- _TASK STATEMENT_
Whenever the string "chart" appears in a line below, please copy the line out.
[STUDY MATERIAL Boundary: Start]
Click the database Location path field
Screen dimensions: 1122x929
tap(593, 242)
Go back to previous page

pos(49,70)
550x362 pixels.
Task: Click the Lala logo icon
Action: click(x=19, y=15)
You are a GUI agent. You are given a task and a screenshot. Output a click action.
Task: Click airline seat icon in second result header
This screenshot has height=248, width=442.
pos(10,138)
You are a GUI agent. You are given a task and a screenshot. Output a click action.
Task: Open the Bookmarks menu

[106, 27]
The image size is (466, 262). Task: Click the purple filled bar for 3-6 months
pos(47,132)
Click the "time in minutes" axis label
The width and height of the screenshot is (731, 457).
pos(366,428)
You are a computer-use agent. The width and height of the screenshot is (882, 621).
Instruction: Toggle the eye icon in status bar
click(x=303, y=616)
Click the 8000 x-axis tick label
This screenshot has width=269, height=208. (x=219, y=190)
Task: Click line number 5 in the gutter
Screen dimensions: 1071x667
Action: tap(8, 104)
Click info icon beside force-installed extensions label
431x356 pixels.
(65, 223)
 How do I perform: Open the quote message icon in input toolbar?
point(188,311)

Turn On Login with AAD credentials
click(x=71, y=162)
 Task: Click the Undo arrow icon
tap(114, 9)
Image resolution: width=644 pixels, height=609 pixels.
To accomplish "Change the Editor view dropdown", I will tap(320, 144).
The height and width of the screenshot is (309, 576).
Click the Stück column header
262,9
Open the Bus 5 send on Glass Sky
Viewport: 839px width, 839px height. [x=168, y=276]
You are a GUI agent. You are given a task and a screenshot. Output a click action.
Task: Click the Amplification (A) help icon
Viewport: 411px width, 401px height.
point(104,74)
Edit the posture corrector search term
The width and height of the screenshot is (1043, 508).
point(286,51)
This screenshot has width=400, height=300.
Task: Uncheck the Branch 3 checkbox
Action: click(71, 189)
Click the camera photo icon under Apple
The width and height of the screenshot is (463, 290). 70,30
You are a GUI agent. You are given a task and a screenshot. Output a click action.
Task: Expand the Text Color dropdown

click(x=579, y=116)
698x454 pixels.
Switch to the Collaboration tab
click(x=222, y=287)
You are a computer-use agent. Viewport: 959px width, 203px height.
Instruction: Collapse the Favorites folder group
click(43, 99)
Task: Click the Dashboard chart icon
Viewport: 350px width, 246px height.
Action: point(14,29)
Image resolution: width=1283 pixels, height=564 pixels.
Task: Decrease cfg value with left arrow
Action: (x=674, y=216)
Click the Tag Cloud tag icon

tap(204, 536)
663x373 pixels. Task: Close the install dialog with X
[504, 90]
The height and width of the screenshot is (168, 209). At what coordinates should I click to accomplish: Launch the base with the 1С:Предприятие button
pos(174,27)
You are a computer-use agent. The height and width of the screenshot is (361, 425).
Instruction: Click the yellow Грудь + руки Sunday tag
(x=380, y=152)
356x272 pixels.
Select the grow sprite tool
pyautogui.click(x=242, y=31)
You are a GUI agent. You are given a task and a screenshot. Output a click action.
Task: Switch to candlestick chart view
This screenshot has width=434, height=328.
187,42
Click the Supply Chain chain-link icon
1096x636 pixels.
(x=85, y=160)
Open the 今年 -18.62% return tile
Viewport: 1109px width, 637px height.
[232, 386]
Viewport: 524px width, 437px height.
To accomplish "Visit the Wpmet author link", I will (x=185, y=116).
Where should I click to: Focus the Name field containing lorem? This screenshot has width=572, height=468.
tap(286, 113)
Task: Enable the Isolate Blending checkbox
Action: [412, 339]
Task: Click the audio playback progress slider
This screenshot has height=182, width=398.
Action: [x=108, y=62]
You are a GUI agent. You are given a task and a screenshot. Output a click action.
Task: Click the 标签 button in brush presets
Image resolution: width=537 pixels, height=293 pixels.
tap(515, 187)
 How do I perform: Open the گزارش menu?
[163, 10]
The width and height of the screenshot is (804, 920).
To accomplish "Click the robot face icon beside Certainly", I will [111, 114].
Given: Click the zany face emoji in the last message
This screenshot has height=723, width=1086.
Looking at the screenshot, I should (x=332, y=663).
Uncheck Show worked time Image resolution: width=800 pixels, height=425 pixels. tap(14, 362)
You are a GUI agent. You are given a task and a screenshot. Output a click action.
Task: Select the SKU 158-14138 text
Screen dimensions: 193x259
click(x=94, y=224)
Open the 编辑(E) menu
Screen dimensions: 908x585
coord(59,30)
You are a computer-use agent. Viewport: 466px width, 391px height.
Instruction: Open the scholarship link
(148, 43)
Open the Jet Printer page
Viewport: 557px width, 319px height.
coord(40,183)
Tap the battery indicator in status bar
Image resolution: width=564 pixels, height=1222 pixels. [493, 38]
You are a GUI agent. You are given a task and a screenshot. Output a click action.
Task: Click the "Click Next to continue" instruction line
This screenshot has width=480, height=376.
[STUDY MATERIAL Boundary: End]
- _OUTPUT OF THE EXERCISE_
Task: Click the Dashboard chart icon
Task: Switch to candlestick chart view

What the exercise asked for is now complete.